Content Warning: This article references sexual assault
Two GUSA vice presidential candidates debated their campaigns’ platforms on Feb. 4 following the GUSA presidential debate on Feb. 3. The debate comes days before the GUSA Executive elections on Feb. 6.
The candidates began with opening statements that focused on their personal reasons for running as VP candidates. “When I came to Georgetown as a first generation student and undocumented student from Commerce City, I was terrified and scared. I was close to transferring schools because I believed that I did not belong here. I struggled academically and socially but I did not give up,” Figueroa-Flores said.
“I am telling you this because I am no longer afraid. I am unafraid, and that is why I am running for GUSA Vice President.”
Badger discussed his challenges at Georgetown as a person of color and LGBTQ student. “My entire life I have never backed down from a fight,” he said. “My freshman year when I got to Georgetown, I was expecting a lot of challenges, but the one thing I didn’t expect was that this institution would culturally or institutionally try to challenge me on the sole basis of who I am,” Badger said.
Both candidates elaborated on their campaigns’ policies, including following through on the GU 272 referendum, improving campus sexual assault and mental health resources, making Georgetown’s campus more sustainable, making GUSA more approachable for student advocates, and ameliorating student relations with GUPD.
Badger advocated for GUSA policies that would increase the accountability of GUPD. “One thing that was really important to me was making sure we are taking steps to address police brutality on campus. Right now there is no accountability for GUPD, and as students of color, as queer students, I think it is important to hold them accountable,” Badger said.
Badger went on to discuss Title IX on Georgetown’s campus and ways to improve sexual assault resources for all survivors. “My first priority as GUSA VP would be to meet with the Black Survivors Coalition,” Badger said. “I want to workshop how we can get their list of demands implemented within university and how we can continue to make resources on campus more available,” he added. “We want to be supporting our black and queer survivors as much as we can.”
Figueroa-Flores said that her first priority as VP would be following through with recent and upcoming GUSA referenda, specifically in reference to the 2019 GU 272 referendum. She criticized the university for not implementing concrete GU 272 policies, despite the overwhelming student support it received in last year’s referendum. “It has been almost a year, and nothing has been done,” Figueroa-Flores said.

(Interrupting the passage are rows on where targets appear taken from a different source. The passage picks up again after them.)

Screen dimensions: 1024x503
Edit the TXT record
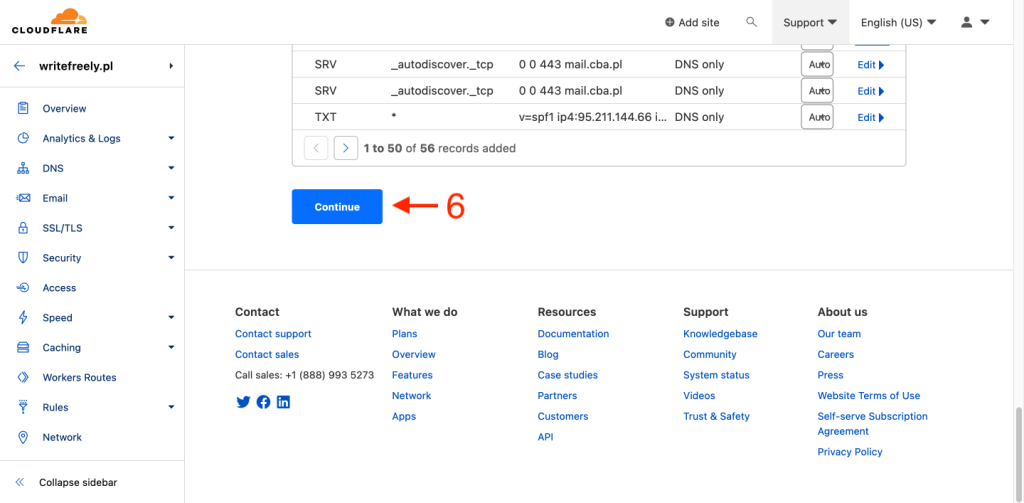tap(870, 117)
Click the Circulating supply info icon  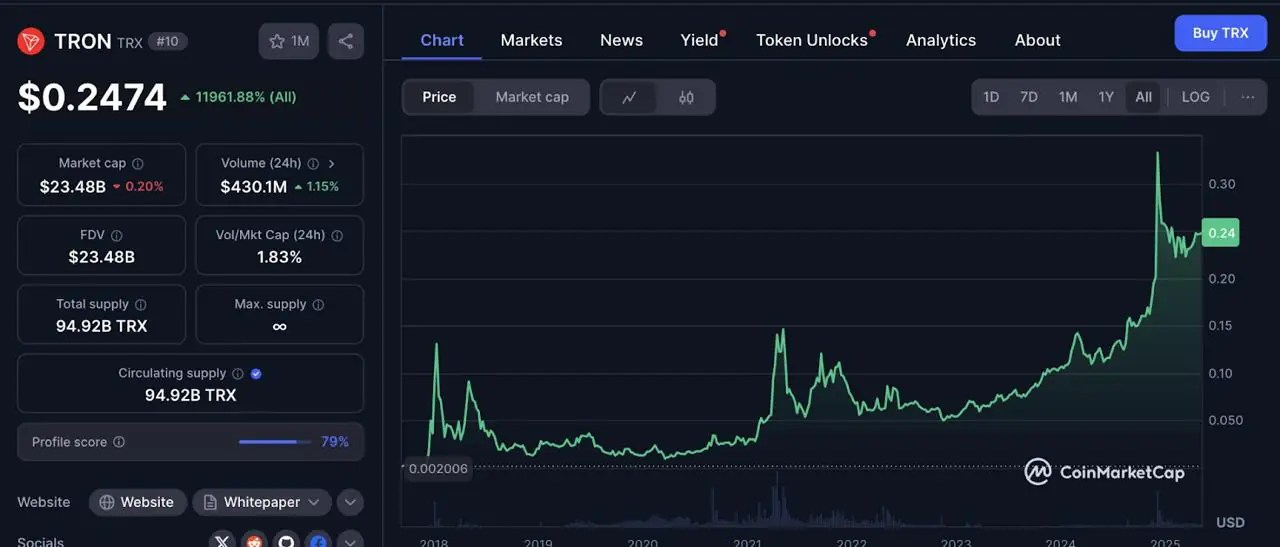coord(237,374)
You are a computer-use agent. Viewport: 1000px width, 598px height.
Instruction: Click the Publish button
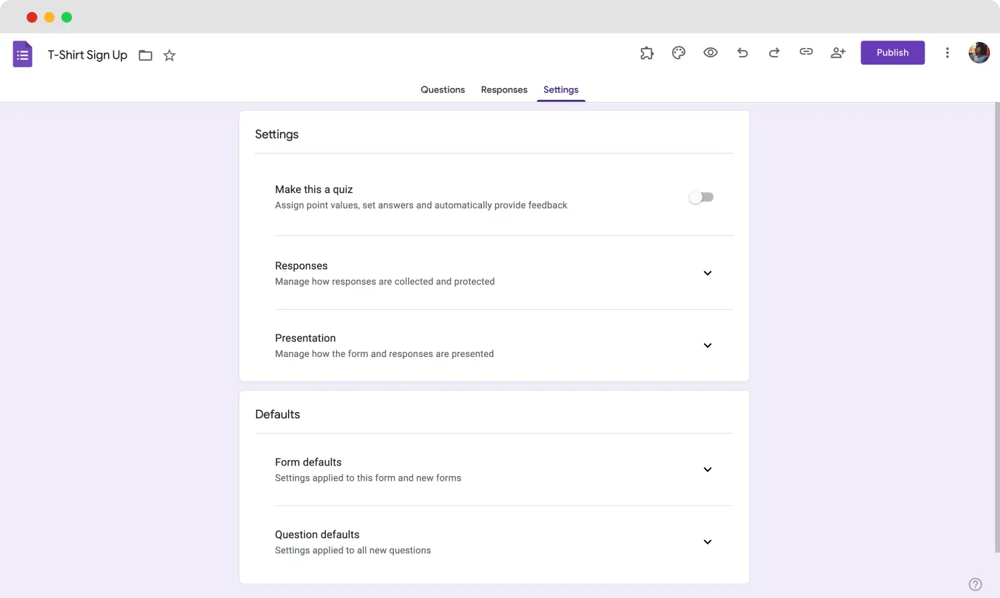tap(892, 52)
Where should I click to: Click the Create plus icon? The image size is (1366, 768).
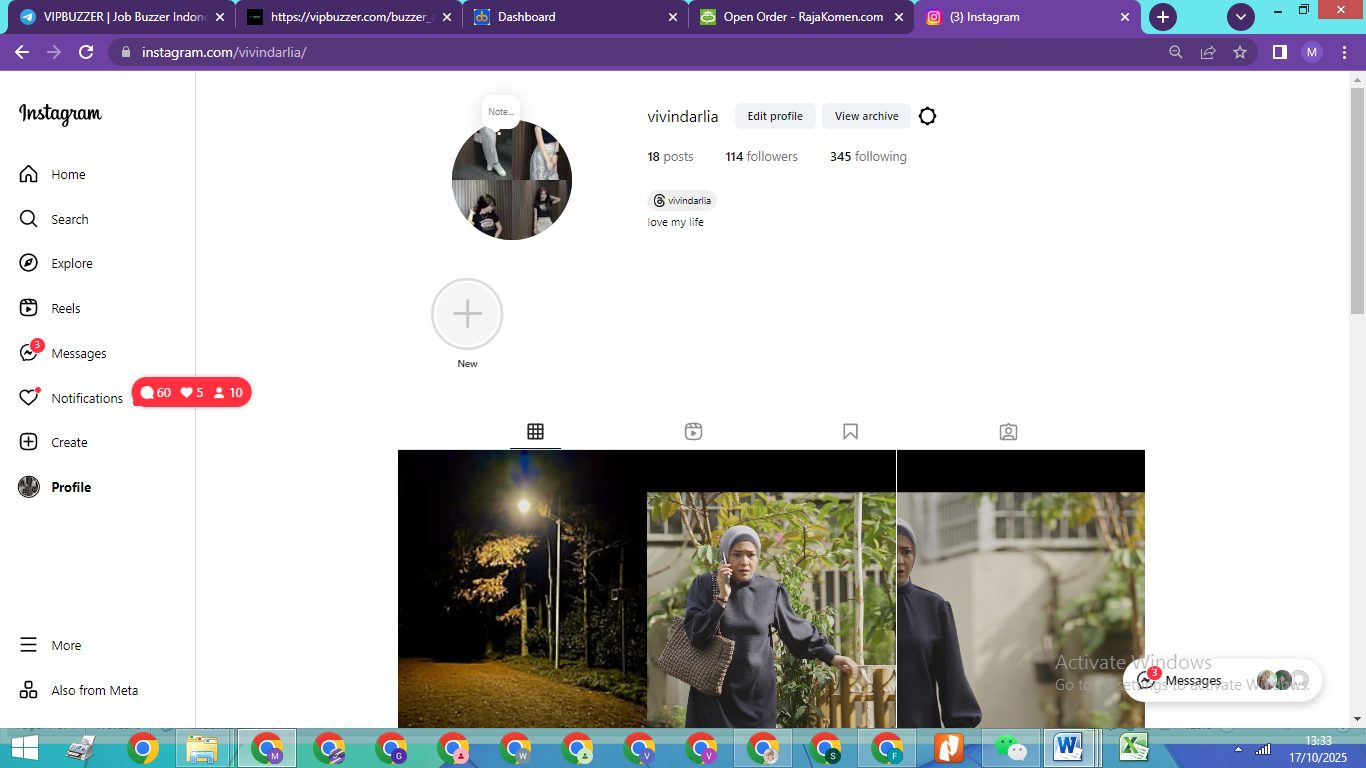pyautogui.click(x=29, y=442)
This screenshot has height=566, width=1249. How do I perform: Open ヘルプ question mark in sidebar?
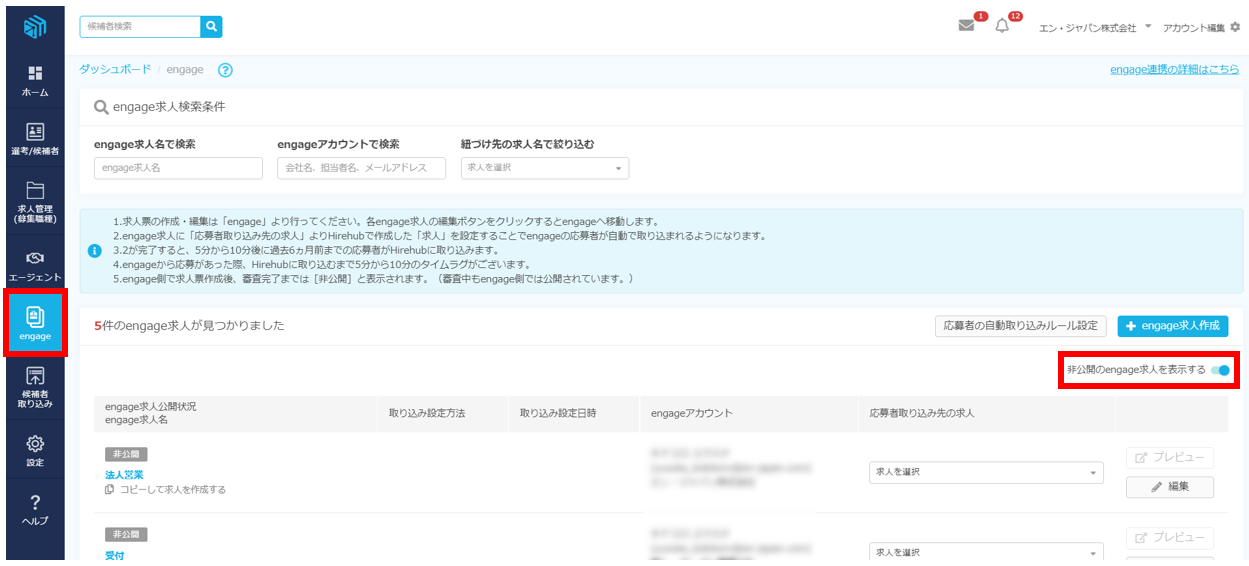pos(35,509)
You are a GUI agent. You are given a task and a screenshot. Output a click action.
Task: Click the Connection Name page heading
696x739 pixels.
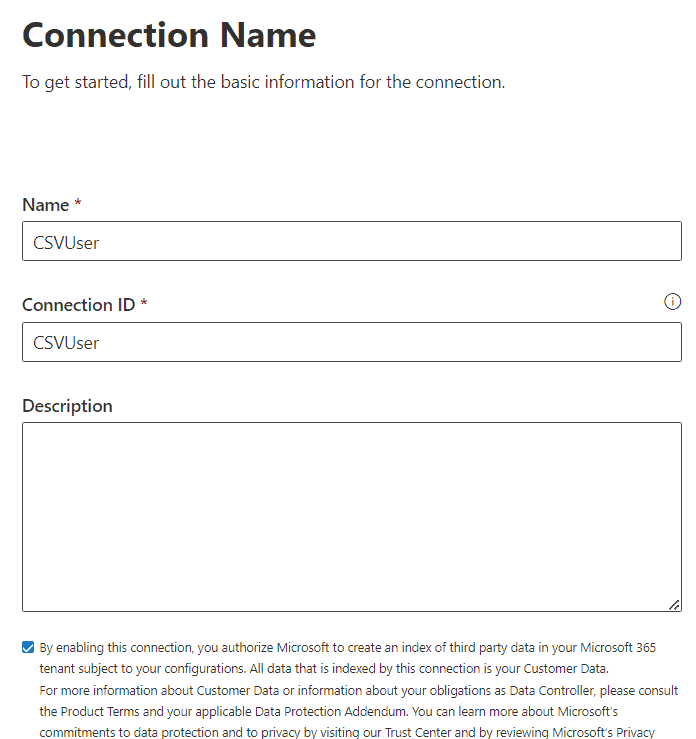[x=169, y=35]
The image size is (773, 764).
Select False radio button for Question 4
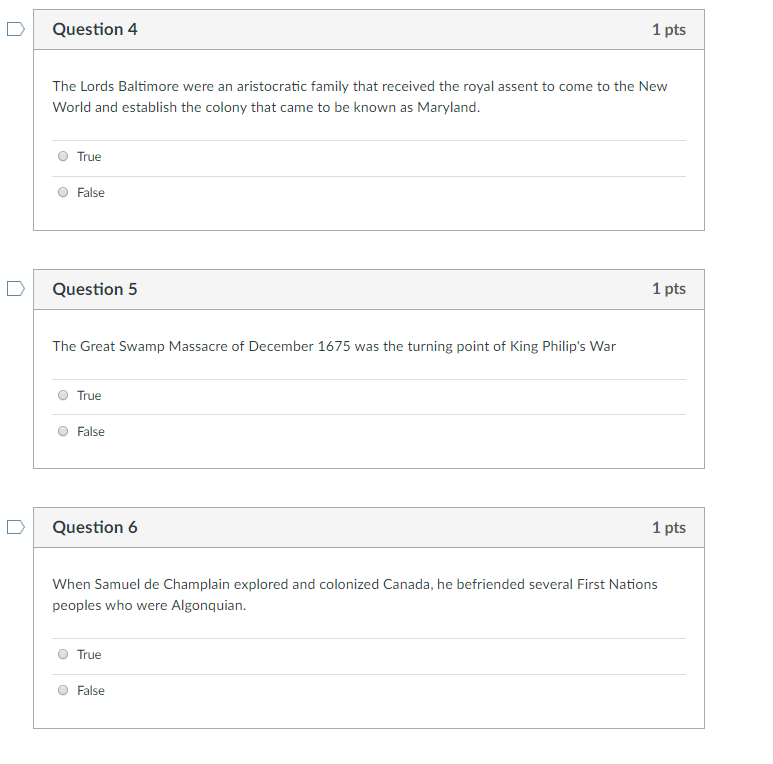(63, 192)
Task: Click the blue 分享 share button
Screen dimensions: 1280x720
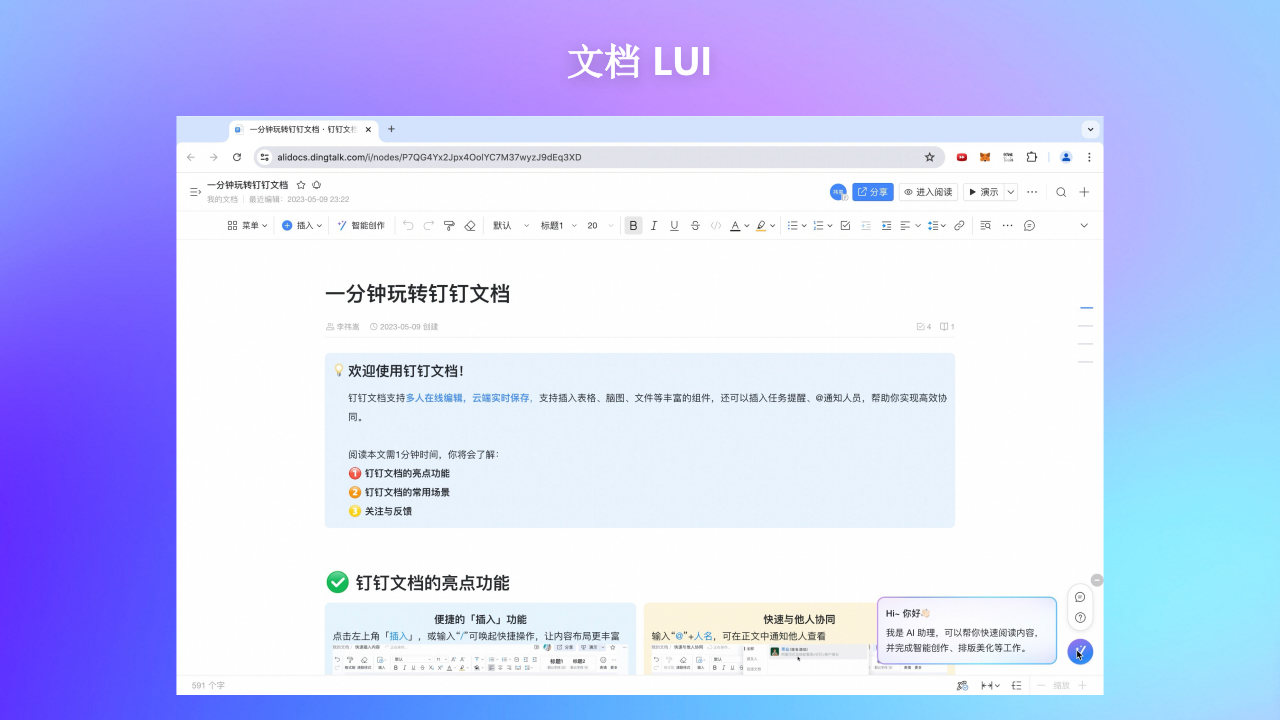Action: tap(872, 191)
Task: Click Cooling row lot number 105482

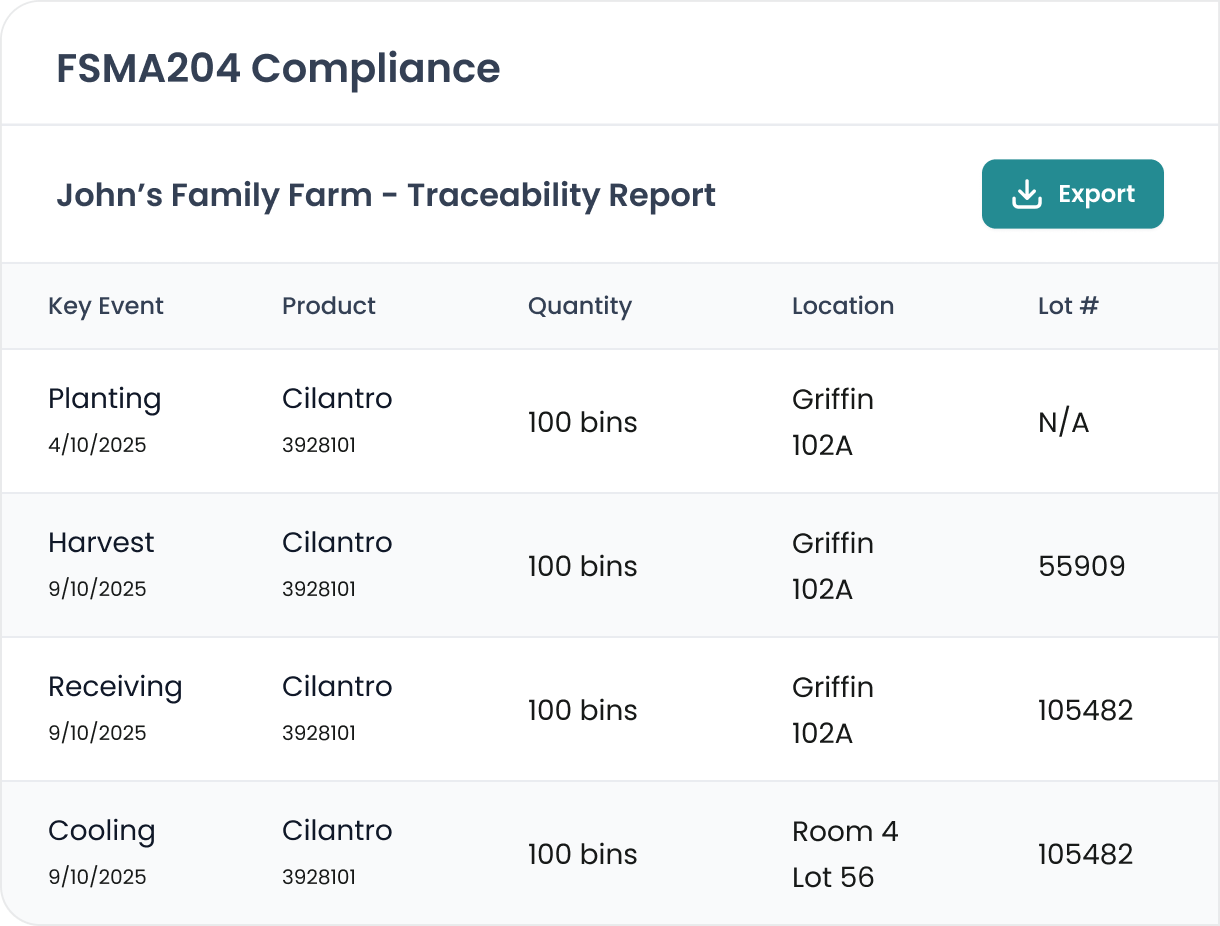Action: click(x=1085, y=854)
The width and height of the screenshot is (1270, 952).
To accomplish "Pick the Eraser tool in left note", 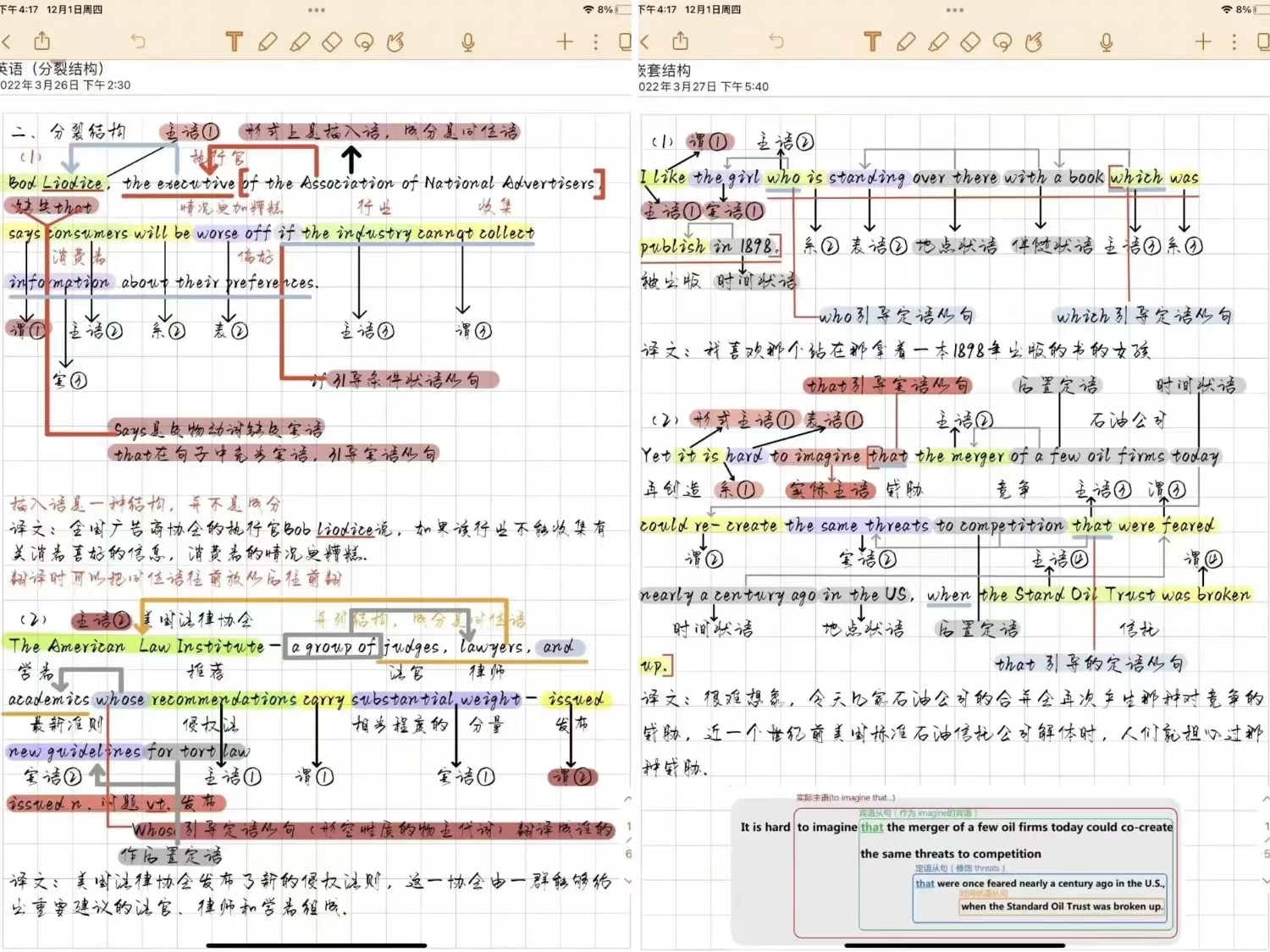I will click(332, 41).
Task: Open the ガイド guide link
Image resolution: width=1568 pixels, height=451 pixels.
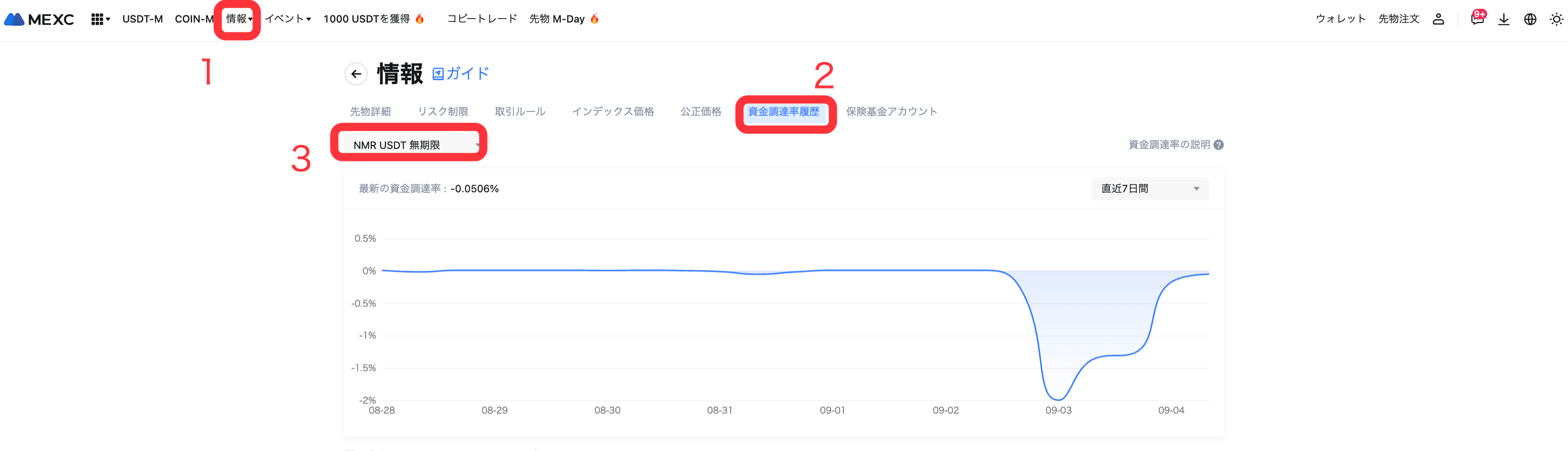Action: (x=461, y=74)
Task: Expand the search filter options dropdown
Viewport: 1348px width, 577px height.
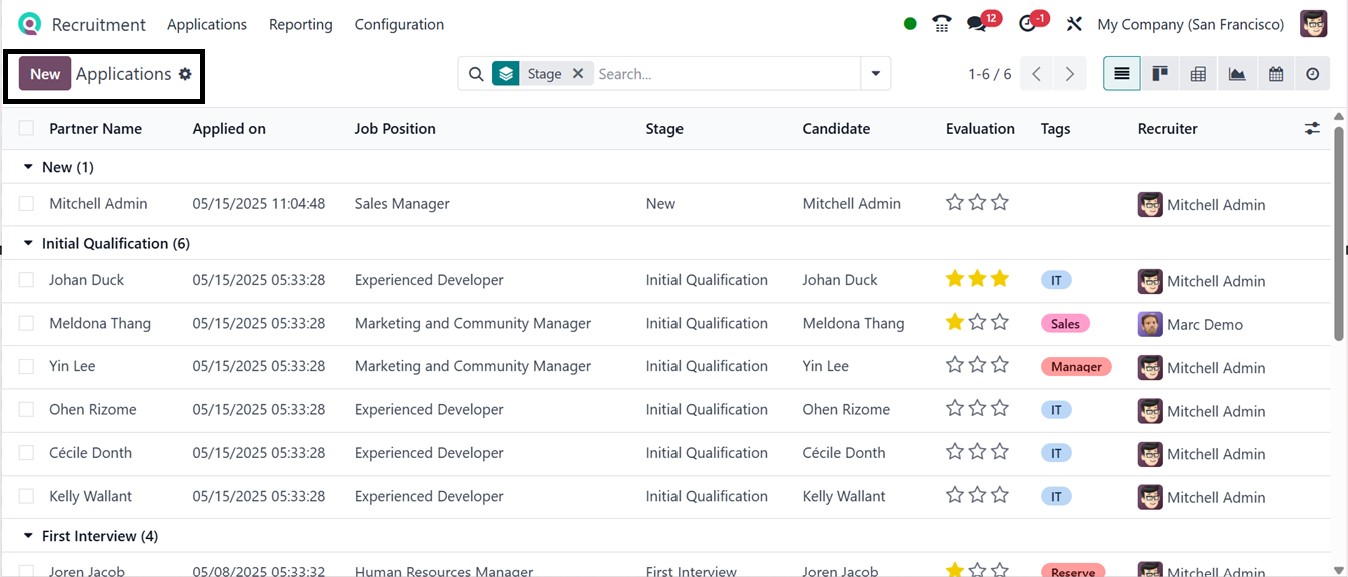Action: [x=875, y=74]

The two candidates believe that they are qualified for the position. While Badger discussed his experience as GUSA chief of staff, Figueroa-Flores argued that her experience in advocacy also made her a fit candidate for GUSA. “I have never had any experience with GUSA, but I will say this, GUSA is a student advocacy organization of campus, and so it’s all about advocating for the students, and that is what I have been doing here on campus through HFIR [Hoyas for Immigrant Rights], CMEA [Center for Multicultural Equity and Access], and GSP [Georgetown Scholars Program],” Figueroa-Flores said.
Badger and Figueroa-Flores are the only remaining vice presidential candidates. Isbel Deleon (COL ’21) announced her departure from Joshua Marín-Mora’s (SFS ’21) ticket on Feb. 3. Julio Salermon-Perla (SFS ’22) has suspended his campaign after the departure of his co-president, Gabby Elliott Brault (SFS ’21) on Feb. 1.
The GUSA election will take place on Feb. 6.